Venezuelan Newspaper Vice-President Murdered
Mérida, June 3, 2008 (venezuelanalysis.com)– Pierre Fould Gerges, the vice president of the daily Venezuelan newspaper Reporte Diario de la Economía, died Monday night after being shot more than a dozen times by a motorcyclist in a Texaco gas station in the Chuao sector of Caracas near the newspaper’s headquarters.
Tannous Gerges, the president of the newspaper and Pierre Gerges’s brother, had received death threats by email from an account named Vitulio Carmona, according Yisel Soares, a lawyer for the newspaper. Pierre Gerges was driving his brother’s grey Honda Accord at the time he was killed.
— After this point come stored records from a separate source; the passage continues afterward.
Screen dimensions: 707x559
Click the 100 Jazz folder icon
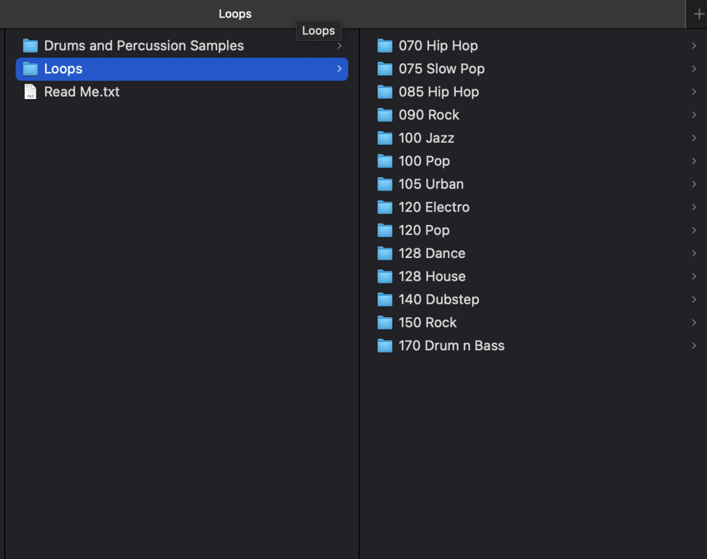tap(385, 138)
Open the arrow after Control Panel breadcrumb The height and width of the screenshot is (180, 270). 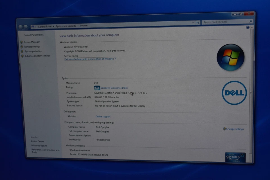tap(54, 26)
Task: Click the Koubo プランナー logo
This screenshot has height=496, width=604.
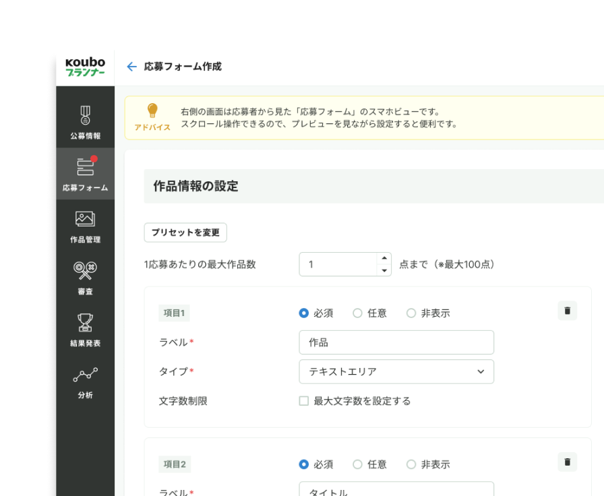Action: pos(86,65)
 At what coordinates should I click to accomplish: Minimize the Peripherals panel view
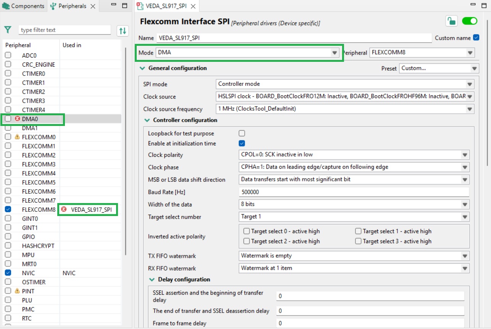[114, 6]
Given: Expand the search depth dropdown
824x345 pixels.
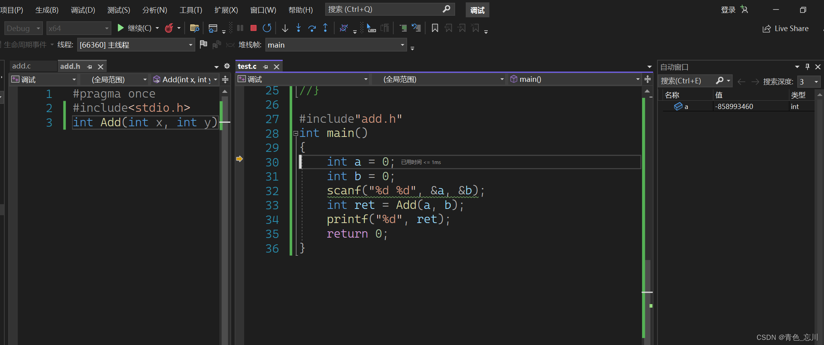Looking at the screenshot, I should [x=816, y=82].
The lawyer speculated that the death threats were in retaliation for recent denunciations of corruption published by the newspaper.
Pierre Fould Gerges “has physiological characteristics very similar to the president of Reporte, which makes me presume that the murder was intended for Tannous Gerges,” Soares told Globovisión.
The 58 email and telephone death threats had been denounced to local courts in the past, and in June 2007 they were reported to the Venezuelan Scientific, Penal, Criminal, and Scientific Investigations Body (CICPC), which is now investigating Monday’s murder, Soares said.
An editor of the newspaper, José Palmar, commented that “everything indicates that this was a hired assassination given that it was a motorcyclist who murdered Mr. Gerges with more than a dozen shots and then fled the scene.”
He continued, “12 shots is only the way of a hired assassin; they did not steal anything from him, they did not remove anything from him, there was no situation of any other nature.”
“When we arrived on the scene we observed that the car had been shot all over,” Soares told the press.
At a quarter to 11pm, five hours after the crime occurred, CICPC’s investigation of the scene had not finished. Local police officials reported that the assassins were driving a black YT150 motorcycle.
The Gerges family and the staff of the newspaper are mobilizing the justice system “in search of these wrongdoers who took the life of our co-worker,” Palmar said, adding that “Mr. Pierre was 48 years old, a close friend, worker, a media man.”